From time to time every church faces the challenge of change. As our mission-target changes we must change or lose the chance to reach them. As we ponder the past and face the future we need the guidance of this passage of Scripture.
1. New wine demands new wineskins.
In Jesus’ time and place wine was usually kept in wineskins—the skins of animals, sheep or goats usually. Leather dries and cracks with age. The grape juice poured into the skin-containers would ferment. The force of this expansion would split the skins if they were no longer supple and strong.

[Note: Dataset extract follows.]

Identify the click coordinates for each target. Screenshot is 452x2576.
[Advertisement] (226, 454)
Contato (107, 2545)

Jesus was criticized because His disciples were not living and working by the patterns of the disciples made by John the Baptist or by the Pharisees. He said, in effect, “I have given them new life. It must be contained and expressed in new ways. Your traditions cannot withstand the pressure of what I am giving and what I am doing.” New wine demands new wineskins or it will be lost.
We don’t make changes just for the sake of changing. Novelty is not our God. We don’t change the wineskins because they are old. We change them because the wine is new. The wine improves with age, the wineskins do not. The wine is essential; the skins are expendable. What matters is the life that Jesus gives, the work that He is doing—and not the forms in which that life and work are shaped or expressed.
2. New wineskins demand death.
It took death to produce the wine—the grapes were picked and pressed.
It took death to produce the wineskins—the animals were killed.
It took the death of Jesus to provide our spiritual life. If that life is to expand, to develop, to become a blessing to others, we must die to our wills so that the will of the Lord may be done. We must die to our desires, to our ambitions, to our traditions—to everything that would keep the church from being robbed of its power to minister effectively and redemptively to the present time.
We cannot serve the present if we are prisoners to the past. To cling to the past is to paralyze the present. To paralyze the present is to forfeit the future. We must allow the Lord, the One who gives life, to guide us in deciding and executing the changes by which that life is best preserved, developed and made available for the benefit of others.
Let Jesus be Lord. He is the founder and builder of the church. His Spirit will guide us in discerning and doing His will—and we will neither lose the wine nor ruin the wineskins.